▶ _Aim of the task_: Keep to the lines from the one with "Instruction: Click the" through the end of the data, and write them out exactly.

(Dataset entries)
• • • •

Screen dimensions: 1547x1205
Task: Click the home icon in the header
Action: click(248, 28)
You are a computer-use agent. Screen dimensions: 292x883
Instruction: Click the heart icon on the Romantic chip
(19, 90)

• • • •

▶ _Your response_:
Instruction: Click the heart icon on the Romantic chip
(19, 90)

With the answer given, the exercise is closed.